My Lords, much has already been said by our legal Peers and others on the legalities and technical aspects of this Bill, so I shall focus on just two areas this evening. One is the European working time directive and the other is the Euratom treaty. The European working time directive was introduced to ensure that workers such as truck drivers did not work excessively and fall asleep at the wheel, causing accidents. Introduced in 2004 for doctors in training, it coincided with my period as president of the Royal College of Surgeons, from 2005 to 2008. We published several publications, and there were publications from the speciality associations for trainees in surgery. They noted the negative effects of the directive on the quality and continuity of care given to patients, and on the quality of the training provided for our junior doctors. The impact of the European working time directive on medical graduates in 2002 was surveyed in 2013 and 2014 and reported in the journal of the Royal Society of Medicine. More than 3,000 doctors were surveyed and 64% responded, which is quite high. More than two-thirds of doctors believe that the directive has had a negative effect on the continuity of care and on junior doctors’ training—no change from the surveys that we carried out during my presidency. The majority disagreed that it benefited the NHS but noticed an improvement in doctors’ work-life balance. Surgeons, unsurprisingly, were the least positive about the directive. This was also true for the other craft specialties.
Ten years on and little has changed. Even Norway, to which we often liken ourselves in Brexit terms, adheres to the 48-hour working week but has experienced problems with surgery and believes that a degree of flexibility is required for that speciality. The change from being on call while residents in a hospital to shift-working has not reduced fatigue or made for happier doctors. Even the BMA, a champion of the European working time directive, accepts that fatigue is still a problem. Add to this the loss of the firm structure, with three junior doctors working together in a team providing moral support to each other, whereas we now have one doctor working in isolation, often for 13 hours at a stretch at night, for four nights in a row with very little in the way of support and nowhere to lie down or have a kip because he is there to work. That is what is happening. We have moved from an on-call situation, where people could rest and then carry on working, to one where they are expected to work all the time. It is hardly surprising that it has had an effect on junior doctor morale. My plea to the Minister is that we do not adopt the EWTD in its present form but seek to ensure flexibility for those who practise craft specialties, who have to acquire not only knowledge but demonstrate the ability to carry out surgical and other operative procedures.

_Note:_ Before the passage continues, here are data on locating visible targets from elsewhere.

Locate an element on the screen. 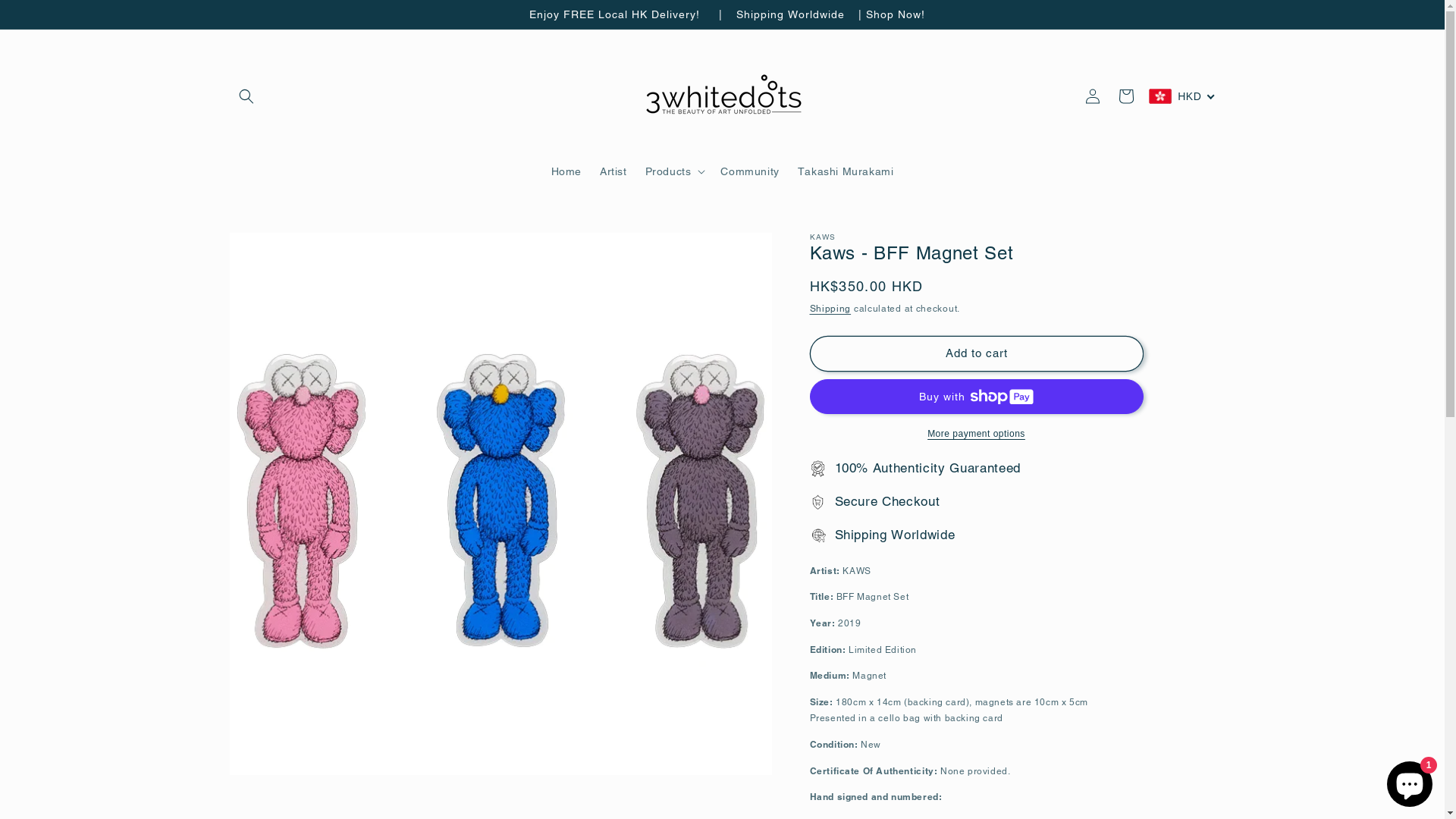 The height and width of the screenshot is (819, 1456). 'Add to cart' is located at coordinates (976, 353).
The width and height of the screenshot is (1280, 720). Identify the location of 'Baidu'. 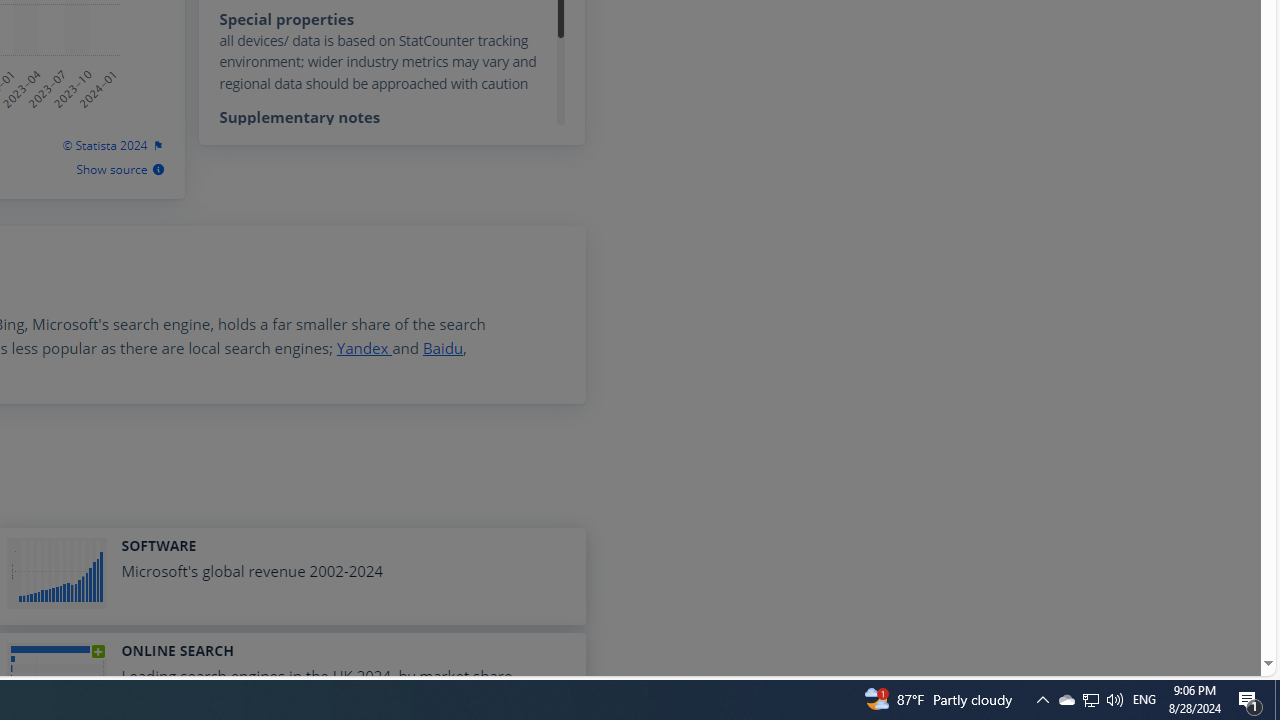
(441, 347).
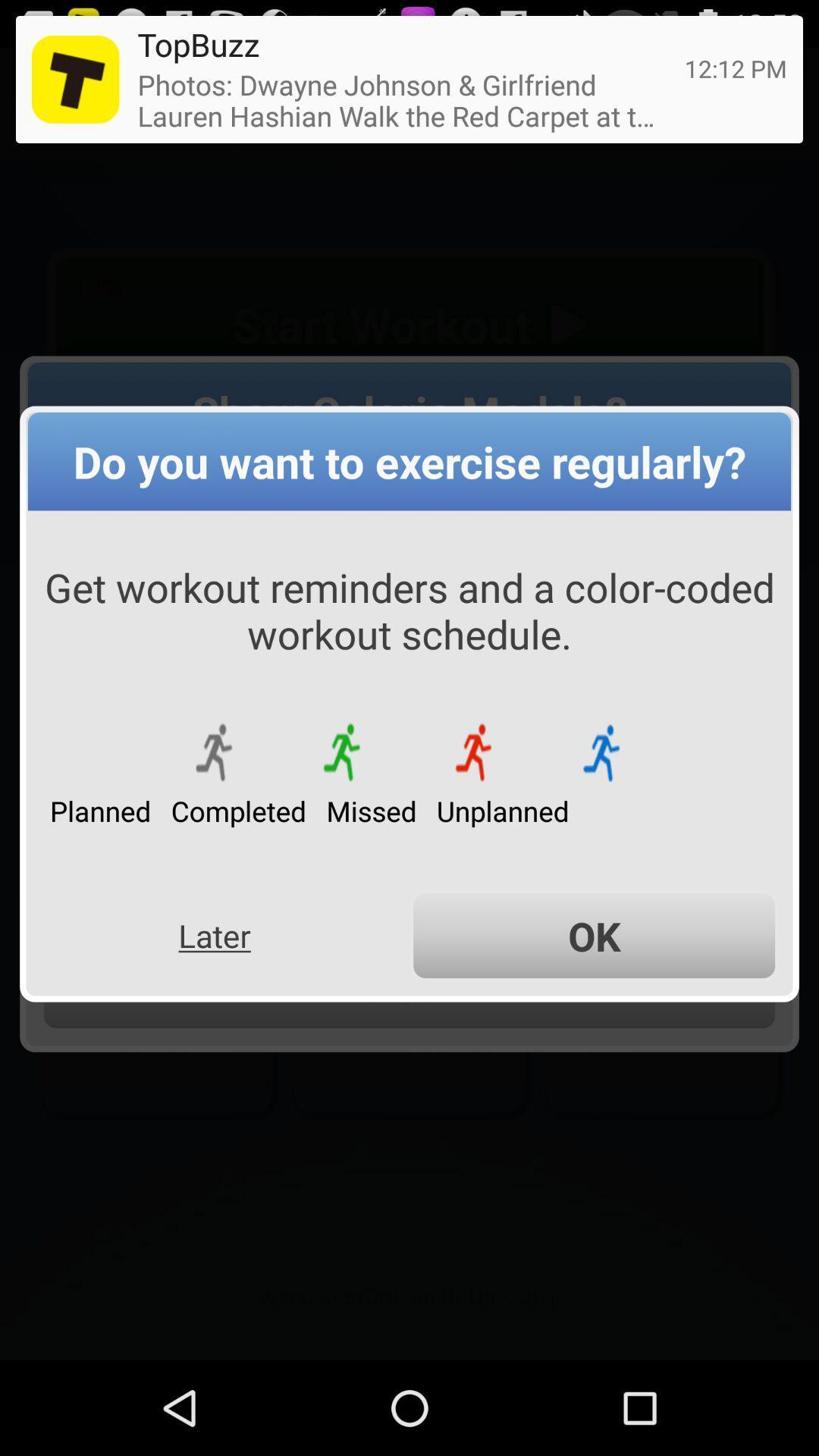 The width and height of the screenshot is (819, 1456). I want to click on ok icon, so click(593, 935).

What are the implications of the UK leaving the Euratom treaty? The EU Home Affairs Committee on which I sit took evidence from medical specialists on the risks of leaving Euratom. I am mindful that 80% of the radioisotopes we use for diagnostic and treatment purposes are imported from outside the UK, the majority from the EU, but also from Australia, South Africa and the United States. These materials have a half-life and decay over time. Their transportation is therefore time critical. Euratom is a major contributor to the Horizon 2020 project and the UK benefits by some £32 million for nuclear research, much of which is utilised by our universities. I have concerns for our research industry if the UK leaves Euratom. I therefore ask my noble friend the Minister: what plans do the Government have to set a timetable for replacing the provisions of the Euratom treaty with alternative arrangements? What assurances can the Government provide that our access to radioisotopes will not be compromised by our withdrawal from the EU?